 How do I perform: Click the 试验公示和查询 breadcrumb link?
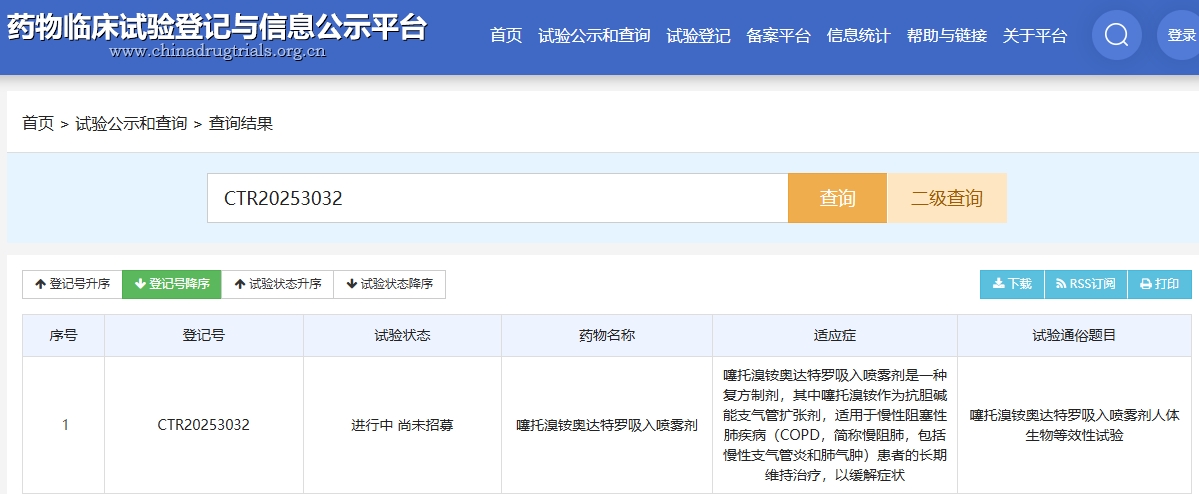pos(131,123)
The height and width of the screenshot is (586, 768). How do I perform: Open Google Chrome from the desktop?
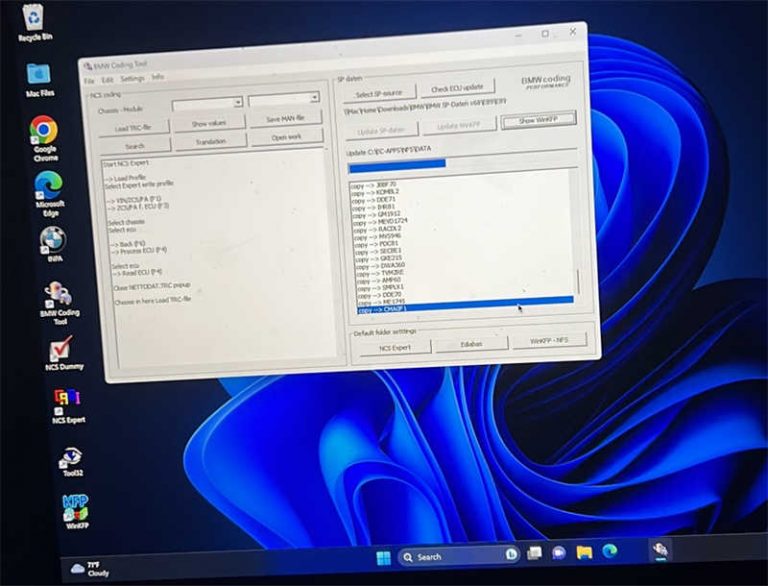[x=43, y=131]
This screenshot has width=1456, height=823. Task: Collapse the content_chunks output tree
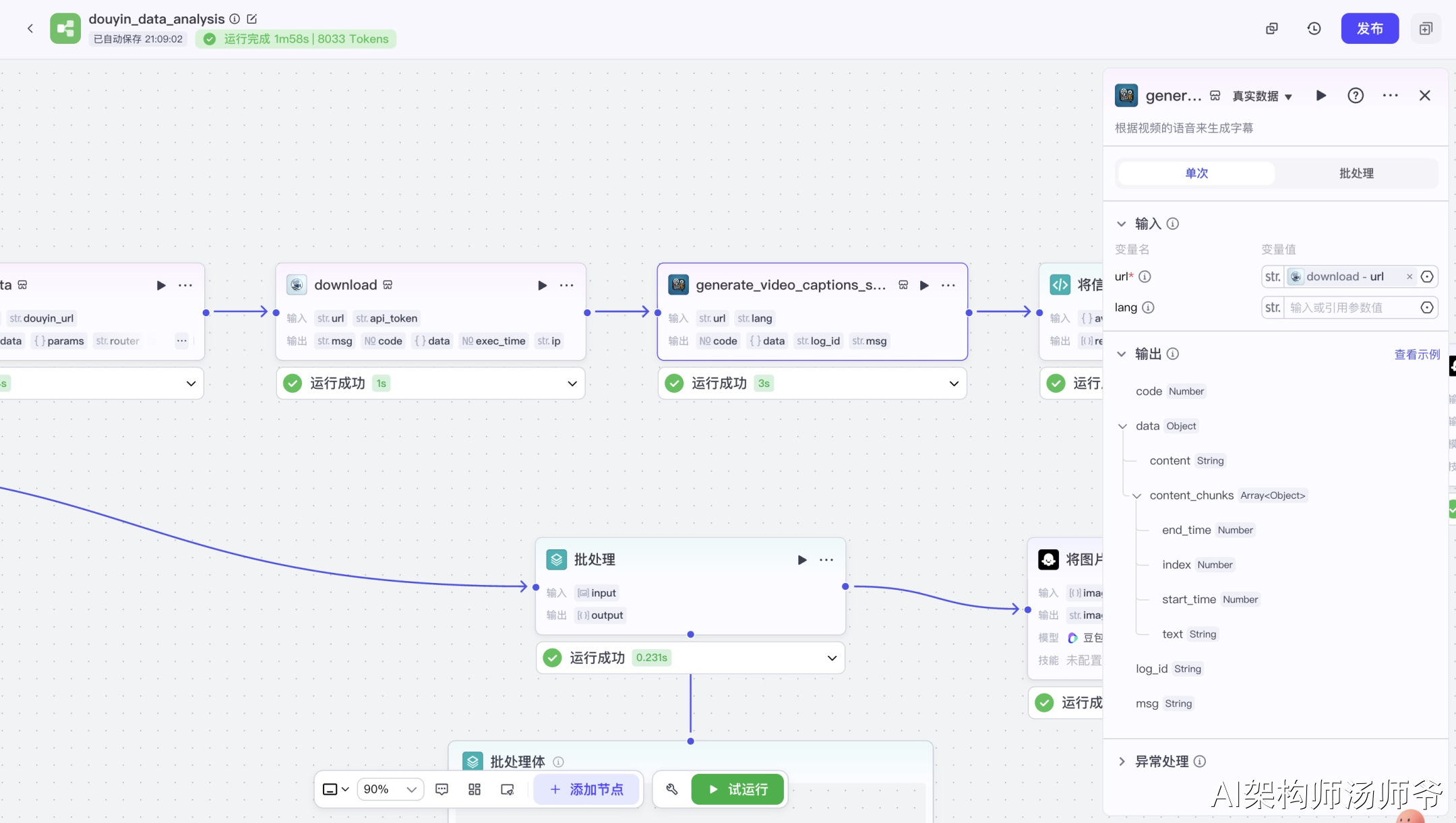(1136, 496)
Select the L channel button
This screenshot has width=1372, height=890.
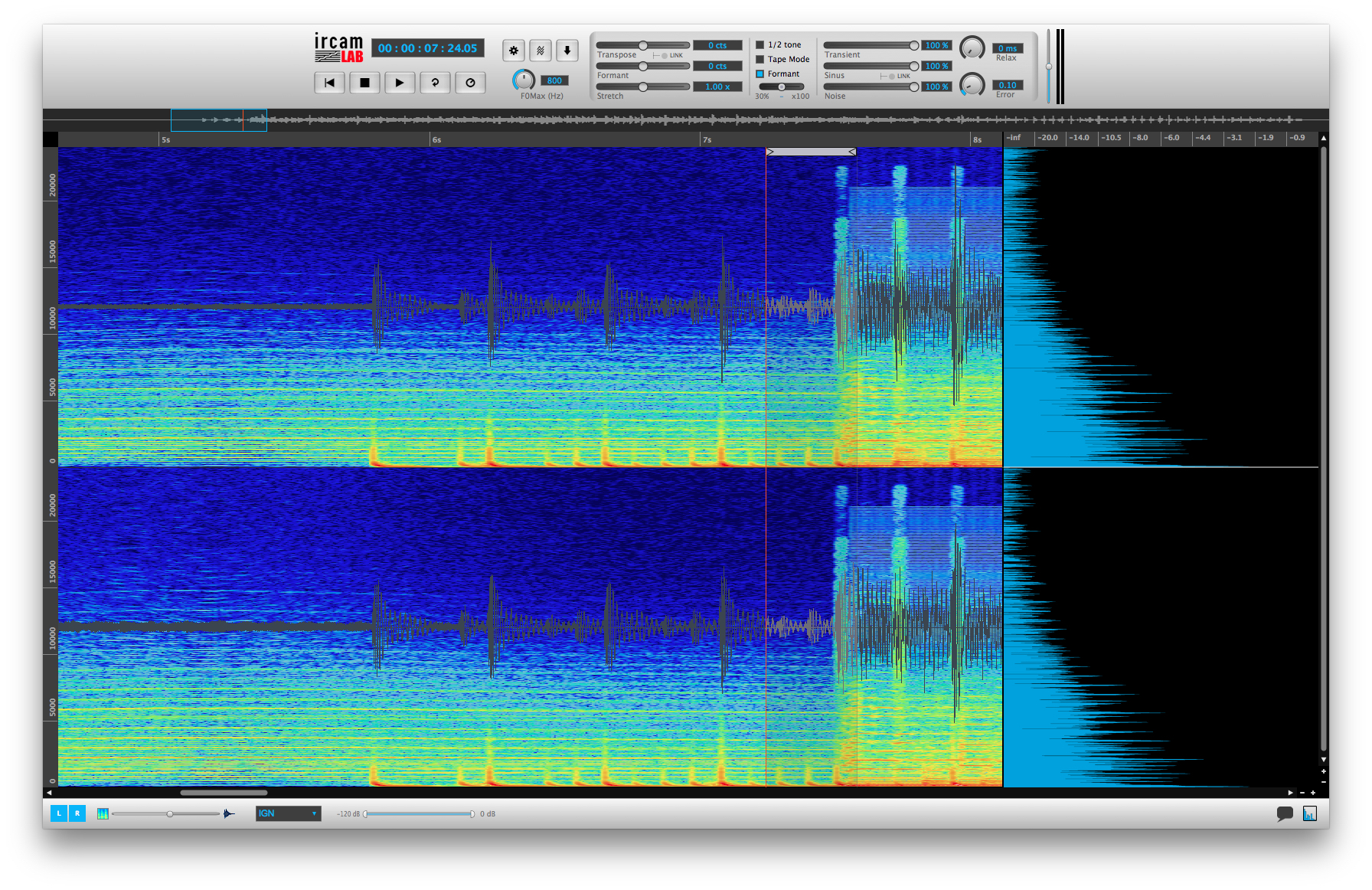click(59, 813)
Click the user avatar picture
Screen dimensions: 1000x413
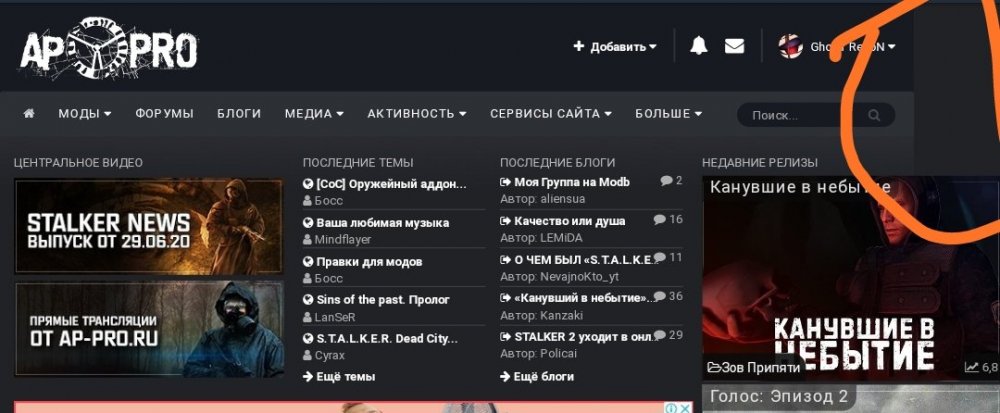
■ ■ ■ ■ ■
* **Problem requirements**:
Can you copy the lines of these entries exactly as they appear, leaving out the pictures?

* **Expected output**:
 How do I perform: Click the 试验公示和查询 breadcrumb link?
pos(131,123)
The height and width of the screenshot is (586, 768). How do I perform: Open Google Chrome from the desktop?
[x=43, y=131]
This screenshot has width=1456, height=823. Task: Collapse the content_chunks output tree
(1136, 496)
Select the L channel button
This screenshot has width=1372, height=890.
click(59, 813)
Click the user avatar picture
Screen dimensions: 1000x413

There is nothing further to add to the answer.